Glad to have today over with. It could have been worse as a follow up to Tuesday and the economic data....retail sales and jobles claims....that came out today. I will be glad in general to have this week over with so we can get the rate increase done next week and move on toward EARNINGS. In the RED today as expected. Nine of ten stock positions down today. When I first looked I thought it was ten out of ten....since that is what I expected....than I noticed that my TSLA was green today....by a slight amount. I also got beat.....as expected....by the SP500 today by 0.53%. Looking forward to Friday tomorrow.
I see where the railroad strike has been avoided for tomorrow. As if we needed anything else to throw into the pot of things going wrong in 2022. It may be just a temporary aversion, but nonetheless it appears to have been avoided at least short term.
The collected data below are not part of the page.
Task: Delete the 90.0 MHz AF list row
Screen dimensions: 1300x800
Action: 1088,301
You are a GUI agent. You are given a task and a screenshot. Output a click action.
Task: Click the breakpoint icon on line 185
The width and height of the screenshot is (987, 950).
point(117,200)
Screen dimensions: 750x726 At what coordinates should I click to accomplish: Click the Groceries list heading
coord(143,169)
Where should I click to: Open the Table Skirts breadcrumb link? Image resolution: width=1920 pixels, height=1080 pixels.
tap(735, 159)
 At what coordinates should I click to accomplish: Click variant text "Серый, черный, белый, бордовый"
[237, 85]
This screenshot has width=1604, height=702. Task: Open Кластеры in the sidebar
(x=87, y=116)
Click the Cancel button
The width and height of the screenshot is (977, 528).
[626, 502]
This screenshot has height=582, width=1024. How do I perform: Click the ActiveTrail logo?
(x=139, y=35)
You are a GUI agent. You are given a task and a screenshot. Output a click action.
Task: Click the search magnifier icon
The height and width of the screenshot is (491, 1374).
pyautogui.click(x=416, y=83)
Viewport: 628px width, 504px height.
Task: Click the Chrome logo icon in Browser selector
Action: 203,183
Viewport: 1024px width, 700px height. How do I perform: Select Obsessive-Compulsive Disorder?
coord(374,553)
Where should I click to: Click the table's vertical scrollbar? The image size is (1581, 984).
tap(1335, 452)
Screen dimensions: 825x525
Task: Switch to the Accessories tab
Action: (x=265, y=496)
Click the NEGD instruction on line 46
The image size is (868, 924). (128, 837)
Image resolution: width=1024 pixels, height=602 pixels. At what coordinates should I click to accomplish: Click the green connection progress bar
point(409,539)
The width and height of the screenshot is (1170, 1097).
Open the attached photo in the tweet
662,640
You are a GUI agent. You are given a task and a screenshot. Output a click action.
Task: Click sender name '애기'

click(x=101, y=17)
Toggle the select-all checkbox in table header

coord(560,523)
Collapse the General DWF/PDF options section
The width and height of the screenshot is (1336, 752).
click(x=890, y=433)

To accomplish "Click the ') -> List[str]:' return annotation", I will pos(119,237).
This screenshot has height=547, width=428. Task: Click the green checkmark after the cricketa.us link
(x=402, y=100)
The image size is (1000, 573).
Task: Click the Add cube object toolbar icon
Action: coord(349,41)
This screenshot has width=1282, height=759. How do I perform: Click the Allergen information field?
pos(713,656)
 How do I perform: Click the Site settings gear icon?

I am not posting the particular article, simply because it has a ton of political crap in it. We are on the down hill slide to the end of 2022...literally in some aspects. This year seems to have moved quickly, but then again in other ways maybe not quick enough. It is 100 days until Christmas!!!
Yes the strike was averted.....but.....thinking of a wage/price spiral......and the next few years of the economy........the approximately 25% wage increase over a few years is NOT going to help inflation. It we start to see those sorts of wage gains over more and more segments of the economy.....we have potential for much worse inflation when taken in conjunction with all the massive government spending that is happening and locked in now over the next year or two. I remember in the late 1970's early 1980's.....the HUGE wage gains for auto workers that spread through the economy and was partly responsible for what became historic high inflation. I consider the primary issue back than a very nasty wage/price spiral. BUT.......you cant blame people individually for trying to get what they can.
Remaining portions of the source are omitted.